Cross-posted from the U.S. Department of Education blog.
“Tonight, I’m announcing a new challenge: to redesign America’s high schools so they better equip graduates for the demands of a high-tech economy.”
- President Barack Obama, February 12. 2013
State Superintendent for Washington, Randy Dorn speaks with teachers and staff members from the Department of Education
When President Obama spoke those words in this year’s State of the Union address
, I felt like cheering. As a science teacher, it’s my job to help students fall in love with learning and explore important questions about how the world works. I also know the principles and problem-solving skills they’re mastering will help them succeed in today’s competitive global economy, where science, technology, engineering and math (or “STEM”) careers are on the rise. And, through fellowships
with the U.S. Department of Education, I’ve been paying even closer attention to how the Obama Administration’s proposals affect my work
The President’s High School Redesign plan would invest in programs that re-invigorate the American high school experience for the 21st century. Strengthening Career and Technical Education (CTE) programs and collaborating more closely with postsecondary, business and community partners are two ways that high schools can re-think their current model. I recently had an opportunity to visit a school that’s using both of these strategies when I accompanied Dr. Brenda Dann-Messier, U.S. Assistant Secretary for Vocational and Adult Education, on a trip to Cleveland High School in Seattle, Wash.
As teachers and school leaders across the country think about implementing the President’s plan, there’s a lot we can learn from schools that have already started down this path. Cleveland High School was restructured as a STEM-themed school four years ago, and according to the principal, Princess Shareef, “There was no template set for us.” Instead, school leaders and staff had the freedom to innovate, meeting every week and including parents, employers and other partners in designing a new approach. The result? A high school in South Seattle that provides a college-and-career-ready curriculum through project-based learning, and connects students with mentors from the surrounding community.
Dr. Brenda Dann-Messier, Assistant Secretary for Vocational and Adult Education speaks with State Superintendent of Washington, Randy Dorn
During classroom walk-throughs, we spent time in a computer engineering class and talked with students engaged in a reverse-engineering assignment. In this hands-on design project, students choose an everyday object like a toy car or a mechanical pencil, measure the object using calibration tools, design and draw blueprints, transform the blueprints into multi-view drawings, and create a mock assembly. The students we met clearly understand and excel in their subject. They’re also confident that what they’re learning will empower them in the future.
One student said, “It’s really nice to have experience with the computer-aided design, and this will help with job preparedness. Most [engineering] jobs are looking for experience in graphic design.” Another added, “I’m learning how to solve problems and to communicate with my team every day. This is important for my career in the future.”

*Task set*.
1) In the high school redesign post, how long ago was Cleveland High School restructured as a STEM-themed school?
2) Please reproduce the records verbatim from the line with "is (269, 312)." to the line with "[x=231, y=160]", both lines included.

(Stored items from a collection)
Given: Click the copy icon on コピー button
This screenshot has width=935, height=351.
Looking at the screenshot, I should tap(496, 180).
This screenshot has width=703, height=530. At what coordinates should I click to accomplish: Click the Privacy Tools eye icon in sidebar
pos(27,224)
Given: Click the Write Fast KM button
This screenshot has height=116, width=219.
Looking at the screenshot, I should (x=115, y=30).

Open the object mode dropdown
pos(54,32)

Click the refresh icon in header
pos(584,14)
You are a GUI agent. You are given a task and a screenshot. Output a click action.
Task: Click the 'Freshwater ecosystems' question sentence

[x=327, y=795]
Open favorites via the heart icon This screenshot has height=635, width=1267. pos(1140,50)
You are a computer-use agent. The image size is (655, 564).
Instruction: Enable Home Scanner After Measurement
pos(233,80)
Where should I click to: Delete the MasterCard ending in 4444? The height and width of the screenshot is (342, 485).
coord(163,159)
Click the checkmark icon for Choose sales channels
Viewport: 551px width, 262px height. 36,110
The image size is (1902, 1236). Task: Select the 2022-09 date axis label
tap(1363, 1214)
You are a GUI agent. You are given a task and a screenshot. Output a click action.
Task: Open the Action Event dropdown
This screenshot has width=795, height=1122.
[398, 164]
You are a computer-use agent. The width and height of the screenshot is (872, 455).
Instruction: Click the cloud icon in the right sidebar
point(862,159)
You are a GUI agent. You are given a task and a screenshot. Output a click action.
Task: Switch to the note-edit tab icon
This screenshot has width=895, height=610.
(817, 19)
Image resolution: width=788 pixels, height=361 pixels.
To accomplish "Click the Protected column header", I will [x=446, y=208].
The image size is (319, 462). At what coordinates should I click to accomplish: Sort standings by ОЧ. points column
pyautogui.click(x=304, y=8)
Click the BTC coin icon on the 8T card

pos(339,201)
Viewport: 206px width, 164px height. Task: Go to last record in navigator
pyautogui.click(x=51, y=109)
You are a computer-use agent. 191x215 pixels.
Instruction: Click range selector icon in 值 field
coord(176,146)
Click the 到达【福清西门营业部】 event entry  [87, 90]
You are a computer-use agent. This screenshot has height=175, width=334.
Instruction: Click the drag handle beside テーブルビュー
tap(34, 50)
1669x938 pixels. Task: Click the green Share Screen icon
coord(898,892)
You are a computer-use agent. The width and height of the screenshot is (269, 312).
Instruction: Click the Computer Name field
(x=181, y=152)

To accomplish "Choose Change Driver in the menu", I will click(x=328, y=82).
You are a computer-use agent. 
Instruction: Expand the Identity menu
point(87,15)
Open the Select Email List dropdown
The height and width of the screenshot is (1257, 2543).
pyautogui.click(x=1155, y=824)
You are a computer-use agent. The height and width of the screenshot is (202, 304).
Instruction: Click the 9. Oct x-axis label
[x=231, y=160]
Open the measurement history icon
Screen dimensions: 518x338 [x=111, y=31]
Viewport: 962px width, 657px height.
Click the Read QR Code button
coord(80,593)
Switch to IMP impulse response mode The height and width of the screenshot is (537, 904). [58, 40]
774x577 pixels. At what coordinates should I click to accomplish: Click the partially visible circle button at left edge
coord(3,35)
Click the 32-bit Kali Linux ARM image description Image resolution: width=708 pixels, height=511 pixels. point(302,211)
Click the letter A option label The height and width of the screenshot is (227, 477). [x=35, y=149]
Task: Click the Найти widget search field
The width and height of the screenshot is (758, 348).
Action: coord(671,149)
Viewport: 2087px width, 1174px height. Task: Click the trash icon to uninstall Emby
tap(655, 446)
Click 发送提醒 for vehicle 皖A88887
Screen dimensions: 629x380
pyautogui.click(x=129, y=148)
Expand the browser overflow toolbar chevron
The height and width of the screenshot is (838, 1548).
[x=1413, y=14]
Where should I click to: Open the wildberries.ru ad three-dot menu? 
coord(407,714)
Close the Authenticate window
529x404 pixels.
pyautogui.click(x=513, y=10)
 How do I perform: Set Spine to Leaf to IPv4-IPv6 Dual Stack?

*Solutions below*.
1) Four years ago.

2)
You are a computer-use agent. The width and height of the screenshot is (269, 312).
Instruction: Click the Computer Name field
(x=181, y=152)

To accomplish "Choose Change Driver in the menu", I will click(x=328, y=82).
You are a computer-use agent. 
Instruction: Expand the Identity menu
point(87,15)
Open the Select Email List dropdown
The height and width of the screenshot is (1257, 2543).
pyautogui.click(x=1155, y=824)
You are a computer-use agent. The height and width of the screenshot is (202, 304).
Instruction: Click the 9. Oct x-axis label
[x=231, y=160]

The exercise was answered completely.